Work order:
All of the records must be set down again word for word.

Data for review:

★ ★ ★ ★ ★

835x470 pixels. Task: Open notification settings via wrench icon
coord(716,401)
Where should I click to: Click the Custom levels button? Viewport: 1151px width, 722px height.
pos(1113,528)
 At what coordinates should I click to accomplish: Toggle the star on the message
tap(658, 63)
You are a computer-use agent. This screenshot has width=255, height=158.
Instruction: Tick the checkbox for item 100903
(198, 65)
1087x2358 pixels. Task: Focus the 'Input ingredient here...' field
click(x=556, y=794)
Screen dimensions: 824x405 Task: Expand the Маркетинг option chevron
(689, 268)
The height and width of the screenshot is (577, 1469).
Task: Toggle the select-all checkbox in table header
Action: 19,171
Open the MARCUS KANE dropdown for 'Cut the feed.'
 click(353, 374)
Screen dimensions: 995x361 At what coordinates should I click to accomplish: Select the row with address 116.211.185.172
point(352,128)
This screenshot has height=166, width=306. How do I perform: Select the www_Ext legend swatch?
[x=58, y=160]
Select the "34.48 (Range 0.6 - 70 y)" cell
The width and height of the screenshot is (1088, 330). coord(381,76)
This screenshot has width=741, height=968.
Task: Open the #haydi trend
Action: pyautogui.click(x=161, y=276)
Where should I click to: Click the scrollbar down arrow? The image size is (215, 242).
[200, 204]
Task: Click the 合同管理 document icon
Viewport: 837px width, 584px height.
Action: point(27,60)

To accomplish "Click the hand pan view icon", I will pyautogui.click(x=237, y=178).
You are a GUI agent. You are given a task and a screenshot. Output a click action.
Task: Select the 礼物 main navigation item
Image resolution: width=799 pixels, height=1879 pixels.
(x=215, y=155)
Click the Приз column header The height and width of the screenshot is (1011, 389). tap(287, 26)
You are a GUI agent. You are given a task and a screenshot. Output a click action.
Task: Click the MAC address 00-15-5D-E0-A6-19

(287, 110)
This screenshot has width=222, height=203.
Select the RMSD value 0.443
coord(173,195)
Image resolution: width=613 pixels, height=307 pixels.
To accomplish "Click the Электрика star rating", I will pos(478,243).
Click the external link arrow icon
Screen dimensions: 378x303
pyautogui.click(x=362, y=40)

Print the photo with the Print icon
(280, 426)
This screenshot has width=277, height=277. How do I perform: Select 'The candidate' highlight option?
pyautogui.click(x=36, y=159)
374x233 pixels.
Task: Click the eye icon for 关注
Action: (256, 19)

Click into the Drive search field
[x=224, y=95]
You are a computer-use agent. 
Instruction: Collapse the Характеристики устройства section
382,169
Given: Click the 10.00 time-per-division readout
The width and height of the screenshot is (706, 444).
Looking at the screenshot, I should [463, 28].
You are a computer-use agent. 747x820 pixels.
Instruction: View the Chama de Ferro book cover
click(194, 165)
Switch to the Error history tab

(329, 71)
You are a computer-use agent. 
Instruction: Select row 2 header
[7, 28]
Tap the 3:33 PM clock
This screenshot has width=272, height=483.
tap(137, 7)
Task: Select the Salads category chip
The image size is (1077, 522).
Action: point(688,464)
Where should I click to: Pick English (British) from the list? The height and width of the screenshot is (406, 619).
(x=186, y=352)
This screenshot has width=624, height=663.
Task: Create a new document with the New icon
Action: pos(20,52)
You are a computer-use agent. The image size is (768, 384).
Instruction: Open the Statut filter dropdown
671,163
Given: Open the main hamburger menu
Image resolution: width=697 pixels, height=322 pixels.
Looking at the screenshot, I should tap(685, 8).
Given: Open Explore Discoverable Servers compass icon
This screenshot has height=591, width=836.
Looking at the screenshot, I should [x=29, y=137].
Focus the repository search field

★ ★ ★ ★ ★

Expected answer:
835x470 pixels. Task: Open notification settings via wrench icon
coord(716,401)
Where should I click to: Click the Custom levels button? Viewport: 1151px width, 722px height.
pos(1113,528)
 At what coordinates should I click to accomplish: Toggle the star on the message
tap(658, 63)
You are a computer-use agent. This screenshot has width=255, height=158.
Instruction: Tick the checkbox for item 100903
(198, 65)
1087x2358 pixels. Task: Focus the 'Input ingredient here...' field
click(x=556, y=794)
Screen dimensions: 824x405 Task: Expand the Маркетинг option chevron
(689, 268)
The height and width of the screenshot is (577, 1469).
Task: Toggle the select-all checkbox in table header
Action: 19,171
Open the MARCUS KANE dropdown for 'Cut the feed.'
 click(353, 374)
Screen dimensions: 995x361 At what coordinates should I click to accomplish: Select the row with address 116.211.185.172
point(352,128)
This screenshot has height=166, width=306. How do I perform: Select the www_Ext legend swatch?
[x=58, y=160]
Select the "34.48 (Range 0.6 - 70 y)" cell
The width and height of the screenshot is (1088, 330). coord(381,76)
This screenshot has width=741, height=968.
Task: Open the #haydi trend
Action: pyautogui.click(x=161, y=276)
Where should I click to: Click the scrollbar down arrow? The image size is (215, 242).
[200, 204]
Task: Click the 合同管理 document icon
Viewport: 837px width, 584px height.
Action: point(27,60)

To accomplish "Click the hand pan view icon", I will pyautogui.click(x=237, y=178).
You are a GUI agent. You are given a task and a screenshot. Output a click action.
Task: Select the 礼物 main navigation item
Image resolution: width=799 pixels, height=1879 pixels.
(x=215, y=155)
Click the Приз column header The height and width of the screenshot is (1011, 389). tap(287, 26)
You are a GUI agent. You are given a task and a screenshot. Output a click action.
Task: Click the MAC address 00-15-5D-E0-A6-19

(287, 110)
This screenshot has width=222, height=203.
Select the RMSD value 0.443
coord(173,195)
Image resolution: width=613 pixels, height=307 pixels.
To accomplish "Click the Электрика star rating", I will pos(478,243).
Click the external link arrow icon
Screen dimensions: 378x303
pyautogui.click(x=362, y=40)

Print the photo with the Print icon
(280, 426)
This screenshot has width=277, height=277. How do I perform: Select 'The candidate' highlight option?
pyautogui.click(x=36, y=159)
374x233 pixels.
Task: Click the eye icon for 关注
Action: (256, 19)

Click into the Drive search field
[x=224, y=95]
You are a computer-use agent. 
Instruction: Collapse the Характеристики устройства section
382,169
Given: Click the 10.00 time-per-division readout
The width and height of the screenshot is (706, 444).
Looking at the screenshot, I should [463, 28].
You are a computer-use agent. 747x820 pixels.
Instruction: View the Chama de Ferro book cover
click(194, 165)
Switch to the Error history tab

(329, 71)
You are a computer-use agent. 
Instruction: Select row 2 header
[7, 28]
Tap the 3:33 PM clock
This screenshot has width=272, height=483.
tap(137, 7)
Task: Select the Salads category chip
The image size is (1077, 522).
Action: point(688,464)
Where should I click to: Pick English (British) from the list? The height and width of the screenshot is (406, 619).
(x=186, y=352)
This screenshot has width=624, height=663.
Task: Create a new document with the New icon
Action: pos(20,52)
You are a computer-use agent. The image size is (768, 384).
Instruction: Open the Statut filter dropdown
671,163
Given: Open the main hamburger menu
Image resolution: width=697 pixels, height=322 pixels.
Looking at the screenshot, I should tap(685, 8).
Given: Open Explore Discoverable Servers compass icon
This screenshot has height=591, width=836.
Looking at the screenshot, I should [x=29, y=137].
Focus the repository search field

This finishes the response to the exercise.